TidBITS: “…upper ASCII characters in account passwords no longer potentially prevent login or crash the Mac OS X startup sequence.”


Apple: “Addresses an issue in which high ASCII characters in a password could lead to a blue screen at startup, or prevent log in.”

This is one of my mantras: There is no such thing as “high ASCII.” ASCII is a character set with 128 values from 0 to 127. Any numeric value 128 or greater is by definition not ASCII in any way, shape or form.
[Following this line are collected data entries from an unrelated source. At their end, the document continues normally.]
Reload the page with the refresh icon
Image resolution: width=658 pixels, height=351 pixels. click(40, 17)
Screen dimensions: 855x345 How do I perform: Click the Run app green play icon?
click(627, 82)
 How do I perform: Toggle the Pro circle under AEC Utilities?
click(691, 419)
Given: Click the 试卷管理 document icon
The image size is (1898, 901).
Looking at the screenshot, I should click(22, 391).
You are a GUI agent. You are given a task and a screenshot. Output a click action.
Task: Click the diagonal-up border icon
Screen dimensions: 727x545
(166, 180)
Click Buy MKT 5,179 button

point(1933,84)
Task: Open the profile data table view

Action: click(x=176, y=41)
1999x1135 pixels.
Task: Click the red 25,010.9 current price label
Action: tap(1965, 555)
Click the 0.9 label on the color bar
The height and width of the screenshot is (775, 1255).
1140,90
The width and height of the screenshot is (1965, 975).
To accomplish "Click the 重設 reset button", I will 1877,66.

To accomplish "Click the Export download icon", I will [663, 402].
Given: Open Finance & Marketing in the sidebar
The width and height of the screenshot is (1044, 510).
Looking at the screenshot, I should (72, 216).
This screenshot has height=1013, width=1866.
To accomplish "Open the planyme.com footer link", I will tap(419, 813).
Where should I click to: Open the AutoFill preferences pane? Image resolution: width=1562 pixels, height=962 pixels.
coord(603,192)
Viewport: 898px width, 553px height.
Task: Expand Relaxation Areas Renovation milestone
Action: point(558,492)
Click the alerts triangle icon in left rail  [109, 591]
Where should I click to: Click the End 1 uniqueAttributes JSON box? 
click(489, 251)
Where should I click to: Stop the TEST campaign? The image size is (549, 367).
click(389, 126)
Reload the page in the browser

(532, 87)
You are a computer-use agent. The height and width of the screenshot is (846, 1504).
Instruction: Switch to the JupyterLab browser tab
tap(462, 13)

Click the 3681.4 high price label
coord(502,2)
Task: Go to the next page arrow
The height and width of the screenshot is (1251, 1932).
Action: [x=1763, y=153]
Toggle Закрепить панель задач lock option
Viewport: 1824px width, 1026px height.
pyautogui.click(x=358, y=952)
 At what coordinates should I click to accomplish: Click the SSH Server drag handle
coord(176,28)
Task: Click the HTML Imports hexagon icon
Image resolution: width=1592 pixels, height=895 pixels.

Rather, any such non-ASCII value necessarily belongs to some other character set/encoding. (On a Mac, MacRoman, ISO Latin-1 and Unicode are probably the most commonly encountered.)

It seems TidBITS was merely repeating Apple’s error, but Apple should know better than to use a vague and sometimes misleading non-term like “high ASCII” when meaningful, specific descriptions are readily available, e.g., “Unicode values 128 and higher”, “character values…” or even “non-ASCII characters”—whatever best describes the actual problem.

Pedantically yours,

Chris


P.S. The Apple article at


says “High ASCII” characters are listed in table II of


Note that although table I does indeed contain the ASCII character set, that page incorrectly identifies table II as ASCII as well. In fact, table II contains what is probably a Windows/DOS character set (again, not ASCII in any sense). To their credit, Apple does list some specific characters that cause problems, and I find it interesting to note that those characters, as far as I recall, can all be found in MacRoman and may be typed using the standard Mac U.S. keyboard layout. In other words, Apple is telling you to use only ASCII characters and the character set or encoding of the problematic characters is actually irrelevant.